| JOURNAL, -AUX, adj. et subst. masc. I. − Adj., vx. Qui se rapporte à chaque jour. (Dict. xixeet xxes.). − COMM. Livre(-)journal. Livre de commerce sur lequel sont inscrits les comptes au jour le jour ou par dates. Journal originaire (ou analytique), général (ou synthétique); journal-grand livre. Hyacinthe, perché sur un tabouret, (...) transcrivait des factures sur son livre-journal (Theuriet, Mais. deux barbeaux,1879, p. 111). ♦ P. ell. journal. La tenue d'un journal est rendue obligatoire par la loi pour tous les commerçants (Comptab.1974). − Emploi subst. masc. Ancienne mesure de terre correspondant à peu près à un arpent et représentant la surface de champ qu'un homme est susceptible de labourer en un jour. Avron, le mari de la blanchisseuse, achetait quelques « journals » de vigne dans la Nièvre, son pays (Bourget, Monique,1902, p. 33).Pourtant cette maison a perdu (...) ce vicinal empire de chemins et de sentiers qui se ramifiaient sur cent journaux de terre (H. Bazin, Qui j'ose aimer,1956, p. 18). II. − Subst. masc. A. − Relation de pensées, de faits ou d'événements de la vie d'une ou de plusieurs personnes dont le compte rendu, écrit de façon régulière sinon quotidienne, est parfois destiné à être publié. Cacher, déchirer, écrire, publier, tenir son journal; journal manuscrit; tome, volume d'un journal; journal de voyage. Bien heureux, après tout, si ces considérations contribuent à changer le ton de mon journal intime (J. Bousquet, Trad. du silence,1935-36, p. 115).Un journal est une longue lettre que l'auteur s'écrit à lui-même, et le plus étonnant de l'histoire est qu'il se donne à lui-même de ses propres nouvelles (Green, Journal,1946, p. 13): 1. « Les gens qui tiennent à jour leur carnet de poche, comme ce pauvre Goncourt, comme nos amis X... et Y..., le font sur leur manchette; gardons-nous-en. » En effet, le Journal [it. ds le texte] des Goncourt est un redoutable exemple de propos mal compris, notés sans scrupules, en écriture artiste.

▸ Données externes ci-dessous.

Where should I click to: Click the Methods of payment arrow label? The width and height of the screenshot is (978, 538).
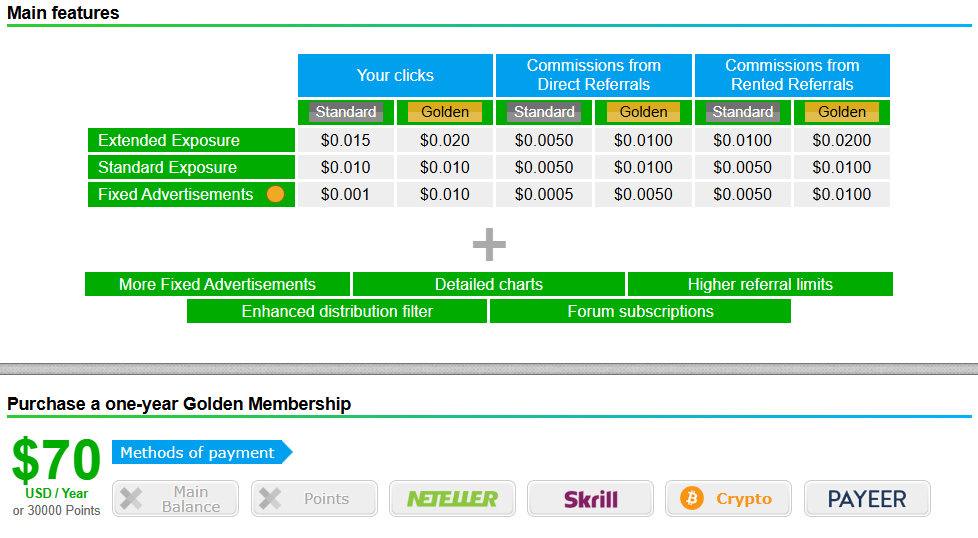point(200,453)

Blanche, Modèles,1928, p. 39. − Spécialement ♦ ENSEIGN., région (Belgique). Journal de classe. Carnet où l'on note en classe les devoirs, leçons et exercices donnés par les professeurs (d'apr. Baet. 1971). Synon. cahier de textes. ♦ MAR. Journal de bord (cf. ce mot B 1) : 2. Au début de son quart, il avait pour habitude de jeter un regard au compas, à la carte, au journal de bord et à l'ardoise qui donnait l'indication de la route à suivre, puis d'aller d'un bord à l'autre de la passerelle et de se rendre compte si aucun navire n'était en vue.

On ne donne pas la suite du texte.